法話を聞く・読む / 今月の法話 バックナンバー(No.402)
今月の法話 バックナンバー(No.402)
人は弱いからこそ 支えあって生きる
秋になりあちらこちらの学校で運動会が開催される季節を迎えました。この季節になりますとある先生がご法座の時に紹介された詩歌が思い出されます。
「びりの子は まだ懸命に 走りいて マイクは次の プログラム告ぐ」
競技は徒競走です。足の速い子はゴールテープを切りましたが最後尾を走る子はまだ懸命に走っています。しかし放送のマイクは無情にも最後を走る子を応援することなく、次のプログラムを告げている、というような情景が詠われています。生徒数の多い学校で、プログラムをスムーズに進行させなければならない事情があるのでしょう。けれども、足の遅い子はどんな思いでゴールをむかえるでしょうか。
世の中には足の速い子もいれば遅い子もいます。強い人もいれば弱い人もいるでしょう。人によって特徴や性格など本当に様々です。強い、賢いなどは世間の価値観ではすばらしいこととされています。しかし、煩悩の眼によりそれが行き過ぎてしまうと、それと反対のものは価値がないということになってしまいます。
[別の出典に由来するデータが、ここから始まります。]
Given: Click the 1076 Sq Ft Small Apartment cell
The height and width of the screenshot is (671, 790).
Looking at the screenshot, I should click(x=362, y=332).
真実の智慧の眼をお持ちの阿弥陀さまは、弱いもの、劣ったもの、愚かなものを価値がないと見捨てるような仏さまではありません。
親鸞さまはお釈迦さまが生涯にわたって説かれた一代の仏教を自力と他力の二つに大別されました。自力とは自ら修めた身・口・意の善根によって迷いを離れようとすることです。表現を変えれば才能や能力の優れた「強い」人のための教えといえます。他力とは阿弥陀さまの本願のはたらきのことをいいます。才能や能力の劣った「弱い」人のための教えといえます。
仏さまがご覧になられた衆生、つまりあらゆる命、人は誰もが生老病死の苦しみを抱えた弱い存在といえます。その弱さを抱えた私たちを阿弥陀さまは決して見捨てることはできなかったのです。完璧な人間などいません。誰もが悲しみや苦しみ、弱さを抱えています。だからこそあらゆる命が平等に救われる道は他力にしかないとお示しです。ご一緒に阿弥陀さまに支えられてお浄土への道を歩んでいきましょう。